Oliviero De Angeli è un artista di fama internazionale, un bambino mai cresciuto, un inaffidabile Narciso che non ha saputo amare in modo sano ed equilibrato le donne della sua vita. Viola non sa più niente di lui da diverso tempo, ma, come scopriremo nel corso della trama, ogni sua scelta in qualche modo è dipesa da questa assenza: dalla sua relazione con Paolo, un uomo apparentemente affidabile nonché ottimo padre, alla scelta del lavoro, un impiego da commessa in un negozio di fotografie.
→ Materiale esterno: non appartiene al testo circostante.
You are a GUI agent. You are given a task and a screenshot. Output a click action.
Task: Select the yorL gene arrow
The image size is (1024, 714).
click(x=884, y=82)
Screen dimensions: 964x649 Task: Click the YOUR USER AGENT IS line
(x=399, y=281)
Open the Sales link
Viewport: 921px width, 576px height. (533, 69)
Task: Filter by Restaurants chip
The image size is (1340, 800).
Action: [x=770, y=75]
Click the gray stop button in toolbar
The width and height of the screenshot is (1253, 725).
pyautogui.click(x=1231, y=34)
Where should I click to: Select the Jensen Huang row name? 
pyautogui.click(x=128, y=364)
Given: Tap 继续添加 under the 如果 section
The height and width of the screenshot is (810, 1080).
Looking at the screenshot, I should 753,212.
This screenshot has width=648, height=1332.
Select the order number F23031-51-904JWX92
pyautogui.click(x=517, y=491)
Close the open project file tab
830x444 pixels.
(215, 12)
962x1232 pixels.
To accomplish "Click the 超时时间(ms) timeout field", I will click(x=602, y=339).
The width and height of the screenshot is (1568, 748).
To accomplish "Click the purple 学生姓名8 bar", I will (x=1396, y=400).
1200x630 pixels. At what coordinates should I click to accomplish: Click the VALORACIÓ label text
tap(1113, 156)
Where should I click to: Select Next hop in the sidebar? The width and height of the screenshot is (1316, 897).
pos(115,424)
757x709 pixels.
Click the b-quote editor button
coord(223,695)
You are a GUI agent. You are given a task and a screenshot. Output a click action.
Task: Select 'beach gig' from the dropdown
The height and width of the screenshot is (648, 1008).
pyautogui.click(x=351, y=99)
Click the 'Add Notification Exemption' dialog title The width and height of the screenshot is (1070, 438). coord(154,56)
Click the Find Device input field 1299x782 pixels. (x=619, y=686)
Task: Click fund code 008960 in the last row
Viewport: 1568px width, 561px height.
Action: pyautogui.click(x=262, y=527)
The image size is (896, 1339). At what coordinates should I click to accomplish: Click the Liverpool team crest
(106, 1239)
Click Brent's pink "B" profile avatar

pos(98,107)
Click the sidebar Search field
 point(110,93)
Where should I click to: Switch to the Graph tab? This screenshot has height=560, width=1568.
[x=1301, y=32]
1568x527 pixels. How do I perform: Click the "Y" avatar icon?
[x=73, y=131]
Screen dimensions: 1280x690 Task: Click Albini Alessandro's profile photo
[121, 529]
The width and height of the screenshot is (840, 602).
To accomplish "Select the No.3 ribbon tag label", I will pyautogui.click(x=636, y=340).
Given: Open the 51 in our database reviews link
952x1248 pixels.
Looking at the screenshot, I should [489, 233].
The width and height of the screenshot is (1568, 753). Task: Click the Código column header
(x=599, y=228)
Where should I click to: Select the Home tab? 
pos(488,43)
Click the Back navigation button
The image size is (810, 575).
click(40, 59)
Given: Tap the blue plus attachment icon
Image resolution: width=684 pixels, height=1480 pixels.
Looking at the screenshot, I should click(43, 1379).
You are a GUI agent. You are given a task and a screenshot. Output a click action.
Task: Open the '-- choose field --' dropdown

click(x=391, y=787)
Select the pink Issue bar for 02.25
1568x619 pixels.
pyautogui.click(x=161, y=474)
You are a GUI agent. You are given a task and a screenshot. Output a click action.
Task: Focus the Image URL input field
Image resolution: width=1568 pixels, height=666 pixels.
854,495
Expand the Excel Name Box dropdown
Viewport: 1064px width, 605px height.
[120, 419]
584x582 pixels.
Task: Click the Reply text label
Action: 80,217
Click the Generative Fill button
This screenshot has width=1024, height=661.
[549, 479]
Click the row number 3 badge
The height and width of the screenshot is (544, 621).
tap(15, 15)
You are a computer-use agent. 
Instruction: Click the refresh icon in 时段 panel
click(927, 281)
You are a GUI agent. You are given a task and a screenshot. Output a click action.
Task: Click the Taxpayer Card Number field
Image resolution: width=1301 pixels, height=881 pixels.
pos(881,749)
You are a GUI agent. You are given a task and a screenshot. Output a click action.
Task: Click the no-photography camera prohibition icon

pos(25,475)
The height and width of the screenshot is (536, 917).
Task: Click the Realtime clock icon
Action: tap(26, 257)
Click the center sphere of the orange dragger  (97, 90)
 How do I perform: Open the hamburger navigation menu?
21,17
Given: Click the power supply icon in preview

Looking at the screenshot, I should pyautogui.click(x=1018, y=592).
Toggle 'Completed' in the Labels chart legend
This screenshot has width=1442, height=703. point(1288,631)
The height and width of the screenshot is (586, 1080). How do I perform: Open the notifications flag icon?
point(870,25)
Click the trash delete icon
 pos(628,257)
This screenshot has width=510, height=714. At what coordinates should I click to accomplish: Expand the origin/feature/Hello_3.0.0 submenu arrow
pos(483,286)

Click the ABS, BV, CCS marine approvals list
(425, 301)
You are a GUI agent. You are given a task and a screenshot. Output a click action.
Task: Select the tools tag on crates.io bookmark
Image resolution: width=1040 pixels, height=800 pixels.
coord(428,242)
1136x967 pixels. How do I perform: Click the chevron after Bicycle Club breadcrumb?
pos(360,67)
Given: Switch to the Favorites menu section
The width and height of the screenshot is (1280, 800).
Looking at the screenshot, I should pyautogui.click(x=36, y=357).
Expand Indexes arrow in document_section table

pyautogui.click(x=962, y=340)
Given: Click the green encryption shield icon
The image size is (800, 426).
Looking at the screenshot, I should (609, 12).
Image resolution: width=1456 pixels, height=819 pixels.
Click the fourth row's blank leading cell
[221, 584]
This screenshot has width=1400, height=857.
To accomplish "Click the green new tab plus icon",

Per Viola partire con Oliviero significa decidere di affrontare il proprio bagaglio di sconfitte e insicurezze, scandagliare la propria vita fino alla ricerca di un’identità.
- Per quale motivo ha deciso di ambientare la trama del romanzo nello scenario dei Monti Sibillini?
Sono marchigiana d’origine e ho trascorso parte della mia infanzia tra i profumi e i sapori di questa bellissima regione. Mentre scrivevo, tante cose riaffioravano alla mente come per magia. Non a caso considero questo romanzo il mio libro magico. L’ho scritto seguendo un percorso molto lungo e sofferto e a tratti avevo la sensazione che a guidarmi fossero delle forze misteriose. Tutto è partito dalla figura di Nora, che si ispira a una veggente marchigiana realmente esistita, Pasqualina Pezzola, e che da quando ero bambina mi incanta con il suo mistero. Montemonaco, Rocca, Foce mi sembravano i luoghi ideali dove far vivere e interagire i miei personaggi femminili. La Sibilla è una montagna femminile, sacra, che irradia le energie delle sue leggende. Ho fatto molte ricerche sul luogo e, mentre lo vivevo e assaporavo, mi stupivo del fatto che non fosse poi così conosciuto come avrei immaginato. Eppure sono secoli che sul suo mistero si confrontano intellettuali di vario titolo. Se Antoine de la Sale nel 1420 fu mandato dalla duchessa di Bourbon a effettuare una ricerca all’interno della famosa grotta per verificare la veridicità delle sue leggende, significa che la fama della Sibilla aveva varcato i nostri confini da molto tempo. I marchigiani forse hanno un difetto, se così si può considerare, sono un po’ chiusi e protettivi rispetto alle proprie risorse, e secondo me questo è il motivo per cui i Sibillini oggi non sono così conosciuti come molti altri luoghi forse di minor importanza nel nostro territorio.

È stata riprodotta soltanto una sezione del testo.